Items from a data source:

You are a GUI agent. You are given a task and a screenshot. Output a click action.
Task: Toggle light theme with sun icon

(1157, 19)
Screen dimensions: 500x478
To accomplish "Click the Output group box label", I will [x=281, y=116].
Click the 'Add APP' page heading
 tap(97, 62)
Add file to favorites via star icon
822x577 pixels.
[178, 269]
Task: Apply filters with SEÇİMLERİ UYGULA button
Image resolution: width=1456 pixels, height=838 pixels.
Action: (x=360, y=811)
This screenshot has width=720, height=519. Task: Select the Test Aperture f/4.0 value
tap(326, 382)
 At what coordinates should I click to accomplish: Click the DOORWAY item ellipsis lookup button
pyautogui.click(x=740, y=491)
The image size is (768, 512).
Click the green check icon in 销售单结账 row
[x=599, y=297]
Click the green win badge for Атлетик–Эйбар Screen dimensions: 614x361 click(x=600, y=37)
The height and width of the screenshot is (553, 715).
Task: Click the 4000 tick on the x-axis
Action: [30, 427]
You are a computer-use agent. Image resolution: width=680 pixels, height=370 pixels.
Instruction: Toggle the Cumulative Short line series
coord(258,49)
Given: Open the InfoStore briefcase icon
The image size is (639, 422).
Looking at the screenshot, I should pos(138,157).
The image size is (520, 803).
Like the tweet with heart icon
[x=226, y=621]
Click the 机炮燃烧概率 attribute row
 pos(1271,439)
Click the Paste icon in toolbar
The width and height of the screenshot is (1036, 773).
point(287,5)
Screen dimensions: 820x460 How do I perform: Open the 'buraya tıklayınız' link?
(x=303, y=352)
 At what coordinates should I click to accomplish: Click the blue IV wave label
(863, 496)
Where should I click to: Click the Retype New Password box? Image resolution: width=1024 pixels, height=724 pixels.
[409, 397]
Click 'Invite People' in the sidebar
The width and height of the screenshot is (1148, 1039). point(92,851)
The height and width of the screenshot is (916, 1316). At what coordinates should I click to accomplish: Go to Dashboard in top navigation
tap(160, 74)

EXERCISE AIM: Write the entries out again in full, exactly as they appear above.

EXERCISE ANSWER:
You are a GUI agent. You are given a task and a screenshot. Output a click action.
Task: Toggle light theme with sun icon

(1157, 19)
Screen dimensions: 500x478
To accomplish "Click the Output group box label", I will [x=281, y=116].
Click the 'Add APP' page heading
 tap(97, 62)
Add file to favorites via star icon
822x577 pixels.
[178, 269]
Task: Apply filters with SEÇİMLERİ UYGULA button
Image resolution: width=1456 pixels, height=838 pixels.
Action: (x=360, y=811)
This screenshot has width=720, height=519. Task: Select the Test Aperture f/4.0 value
tap(326, 382)
 At what coordinates should I click to accomplish: Click the DOORWAY item ellipsis lookup button
pyautogui.click(x=740, y=491)
The image size is (768, 512).
Click the green check icon in 销售单结账 row
[x=599, y=297]
Click the green win badge for Атлетик–Эйбар Screen dimensions: 614x361 click(x=600, y=37)
The height and width of the screenshot is (553, 715).
Task: Click the 4000 tick on the x-axis
Action: [30, 427]
You are a computer-use agent. Image resolution: width=680 pixels, height=370 pixels.
Instruction: Toggle the Cumulative Short line series
coord(258,49)
Given: Open the InfoStore briefcase icon
The image size is (639, 422).
Looking at the screenshot, I should pos(138,157).
The image size is (520, 803).
Like the tweet with heart icon
[x=226, y=621]
Click the 机炮燃烧概率 attribute row
 pos(1271,439)
Click the Paste icon in toolbar
The width and height of the screenshot is (1036, 773).
point(287,5)
Screen dimensions: 820x460 How do I perform: Open the 'buraya tıklayınız' link?
(x=303, y=352)
 At what coordinates should I click to accomplish: Click the blue IV wave label
(863, 496)
Where should I click to: Click the Retype New Password box? Image resolution: width=1024 pixels, height=724 pixels.
[409, 397]
Click 'Invite People' in the sidebar
The width and height of the screenshot is (1148, 1039). point(92,851)
The height and width of the screenshot is (916, 1316). At what coordinates should I click to accomplish: Go to Dashboard in top navigation
tap(160, 74)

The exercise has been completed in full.